# [WHAT THE EXERCISE ASKS]
Your answer should be the complete data, copied exactly.

Dataset entries
-------
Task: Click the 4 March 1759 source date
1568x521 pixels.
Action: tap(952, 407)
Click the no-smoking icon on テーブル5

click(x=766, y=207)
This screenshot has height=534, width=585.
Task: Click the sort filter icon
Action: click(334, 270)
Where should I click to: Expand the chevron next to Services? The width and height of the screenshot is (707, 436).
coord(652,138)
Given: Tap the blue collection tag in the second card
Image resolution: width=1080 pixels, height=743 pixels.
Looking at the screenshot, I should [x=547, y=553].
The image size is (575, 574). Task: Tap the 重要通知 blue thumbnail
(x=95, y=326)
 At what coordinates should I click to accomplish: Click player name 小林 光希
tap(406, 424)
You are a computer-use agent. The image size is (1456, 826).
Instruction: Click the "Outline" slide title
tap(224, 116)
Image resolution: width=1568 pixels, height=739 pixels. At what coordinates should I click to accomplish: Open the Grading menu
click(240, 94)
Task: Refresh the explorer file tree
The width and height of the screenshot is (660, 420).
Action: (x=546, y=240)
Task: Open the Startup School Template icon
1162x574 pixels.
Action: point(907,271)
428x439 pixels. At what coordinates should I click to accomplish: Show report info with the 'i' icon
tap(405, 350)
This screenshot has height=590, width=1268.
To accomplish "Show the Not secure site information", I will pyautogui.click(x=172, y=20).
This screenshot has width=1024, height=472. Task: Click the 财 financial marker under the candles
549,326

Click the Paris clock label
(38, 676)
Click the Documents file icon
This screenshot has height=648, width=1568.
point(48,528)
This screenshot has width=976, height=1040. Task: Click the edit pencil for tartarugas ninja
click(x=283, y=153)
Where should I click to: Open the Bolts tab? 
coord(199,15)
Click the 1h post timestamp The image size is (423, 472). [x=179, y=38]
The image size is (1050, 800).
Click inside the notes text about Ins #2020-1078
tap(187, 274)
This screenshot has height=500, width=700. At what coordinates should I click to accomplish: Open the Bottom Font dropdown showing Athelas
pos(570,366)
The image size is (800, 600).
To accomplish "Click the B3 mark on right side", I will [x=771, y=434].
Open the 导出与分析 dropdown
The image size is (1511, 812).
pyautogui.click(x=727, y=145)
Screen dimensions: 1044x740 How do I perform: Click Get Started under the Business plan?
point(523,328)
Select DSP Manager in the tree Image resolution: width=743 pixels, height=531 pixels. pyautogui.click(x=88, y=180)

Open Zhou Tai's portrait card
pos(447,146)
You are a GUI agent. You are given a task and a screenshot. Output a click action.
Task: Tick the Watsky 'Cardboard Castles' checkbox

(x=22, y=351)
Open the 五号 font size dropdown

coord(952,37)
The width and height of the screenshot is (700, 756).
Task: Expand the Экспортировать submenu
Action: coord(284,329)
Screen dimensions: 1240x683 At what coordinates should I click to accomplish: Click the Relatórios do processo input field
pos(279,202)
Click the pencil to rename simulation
-------
# [EXERCISE SOLUTION]
Task: Click the 4 March 1759 source date
1568x521 pixels.
Action: tap(952, 407)
Click the no-smoking icon on テーブル5

click(x=766, y=207)
This screenshot has height=534, width=585.
Task: Click the sort filter icon
Action: click(334, 270)
Where should I click to: Expand the chevron next to Services? The width and height of the screenshot is (707, 436).
coord(652,138)
Given: Tap the blue collection tag in the second card
Image resolution: width=1080 pixels, height=743 pixels.
Looking at the screenshot, I should [x=547, y=553].
The image size is (575, 574). Task: Tap the 重要通知 blue thumbnail
(x=95, y=326)
 At what coordinates should I click to accomplish: Click player name 小林 光希
tap(406, 424)
You are a computer-use agent. The image size is (1456, 826).
Instruction: Click the "Outline" slide title
tap(224, 116)
Image resolution: width=1568 pixels, height=739 pixels. At what coordinates should I click to accomplish: Open the Grading menu
click(240, 94)
Task: Refresh the explorer file tree
The width and height of the screenshot is (660, 420).
Action: (x=546, y=240)
Task: Open the Startup School Template icon
1162x574 pixels.
Action: point(907,271)
428x439 pixels. At what coordinates should I click to accomplish: Show report info with the 'i' icon
tap(405, 350)
This screenshot has height=590, width=1268.
To accomplish "Show the Not secure site information", I will pyautogui.click(x=172, y=20).
This screenshot has width=1024, height=472. Task: Click the 财 financial marker under the candles
549,326

Click the Paris clock label
(38, 676)
Click the Documents file icon
This screenshot has height=648, width=1568.
point(48,528)
This screenshot has width=976, height=1040. Task: Click the edit pencil for tartarugas ninja
click(x=283, y=153)
Where should I click to: Open the Bolts tab? 
coord(199,15)
Click the 1h post timestamp The image size is (423, 472). [x=179, y=38]
The image size is (1050, 800).
Click inside the notes text about Ins #2020-1078
tap(187, 274)
This screenshot has height=500, width=700. At what coordinates should I click to accomplish: Open the Bottom Font dropdown showing Athelas
pos(570,366)
The image size is (800, 600).
To accomplish "Click the B3 mark on right side", I will [x=771, y=434].
Open the 导出与分析 dropdown
The image size is (1511, 812).
pyautogui.click(x=727, y=145)
Screen dimensions: 1044x740 How do I perform: Click Get Started under the Business plan?
point(523,328)
Select DSP Manager in the tree Image resolution: width=743 pixels, height=531 pixels. pyautogui.click(x=88, y=180)

Open Zhou Tai's portrait card
pos(447,146)
You are a GUI agent. You are given a task and a screenshot. Output a click action.
Task: Tick the Watsky 'Cardboard Castles' checkbox

(x=22, y=351)
Open the 五号 font size dropdown

coord(952,37)
The width and height of the screenshot is (700, 756).
Task: Expand the Экспортировать submenu
Action: coord(284,329)
Screen dimensions: 1240x683 At what coordinates should I click to accomplish: Click the Relatórios do processo input field
pos(279,202)
Click the pencil to rename simulation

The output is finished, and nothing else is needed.